Organize Your Charitable Giving

Giving for Change

It’s end of the year and the charities are out in force with their hands outstretched. Do you succumb to every request?  Or do you give nothing out of overwhelm? Having a strategy will help make this process more satisfying and deserving charities will appreciate you.

Who to give to? 

  • You can sort charities by their mission to focus on the ones that have the most meaning to you or your family.  Charity Navigator and BBB Wise Giving Alliance are two organizations that research charities based on their financial health and accountability.

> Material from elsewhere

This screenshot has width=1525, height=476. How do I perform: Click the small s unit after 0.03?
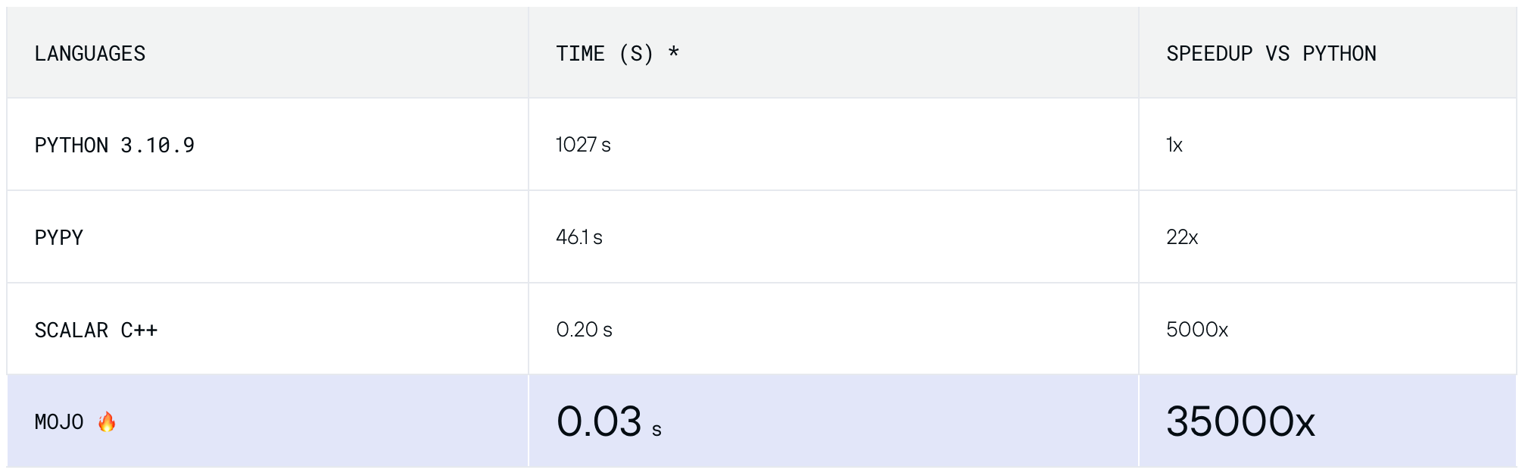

A good benchmark for a worthwhile charity is having at least 75% of their income spent on the the non-profit’s mission.  One of our clients recommends Charity Navigator because they provide a rating for each of the 1,600 charities they research and you can do all your donation tracking and giving through them.
  • Ask your friends who they give to.  It can be a very enlightening conversation.
  • Keep a running list of your favorite charities and donations given. This helps at tax time but the bigger purpose is to avoid confusion about what you’ve given and to whom.“Did I give to ‘Children’s Alliance’ or ‘Children’s Allies’?” A spreadsheet or chart can help you track how much you give year-to-year.

How often to give?

Taking control of how often you give helps avoid feeling pressured every time you get a solicitation in the mail.

  • Rotate donations into monthly bills
  • Recurring automatic donation payments have the convenience of knowing you’re supporting your cause without having to remember to do it. Guaranteed monthly donations also help with an organization’s cash flow.
  • Setting aside a time to donate once a quarter or once a year helps you keep perspective.
  • If you are concerned about tax or estate planning considerations, work with a wealth manager, estate-planning lawyer or certified financial planner on your giving strategy.

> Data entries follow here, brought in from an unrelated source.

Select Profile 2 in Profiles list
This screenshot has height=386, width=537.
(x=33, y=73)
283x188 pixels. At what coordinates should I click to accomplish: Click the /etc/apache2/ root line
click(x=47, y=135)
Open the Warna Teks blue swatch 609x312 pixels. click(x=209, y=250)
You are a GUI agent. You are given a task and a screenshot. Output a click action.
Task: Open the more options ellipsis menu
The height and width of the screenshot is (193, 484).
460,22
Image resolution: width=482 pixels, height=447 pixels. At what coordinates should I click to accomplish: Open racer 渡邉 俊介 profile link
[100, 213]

Do you give a donation and later find yourself inundated with multiple requests from other charities?

Charities have varying privacy policies. According to Charity Navigator, the more small donations you give, the more likely your name will be sold to other organizations.  Charities are more likely to protect the privacy of their larger donors. The reason is; small donations barely cover the cost of processing them.  They can make more money by selling your name. Once you establish your list of favorite charities, just recycle any solicitations that aren’t on your list.

What to do with all the solicitations that flood the mail?

This depends on how complete your list of charities is. If you feel the need to hang onto solicitations to consider “later” create one box or folder to catch them and sift through them regularly to eliminate duplicates.

Does this make giving any easier? If so, then go out there and share the wealth.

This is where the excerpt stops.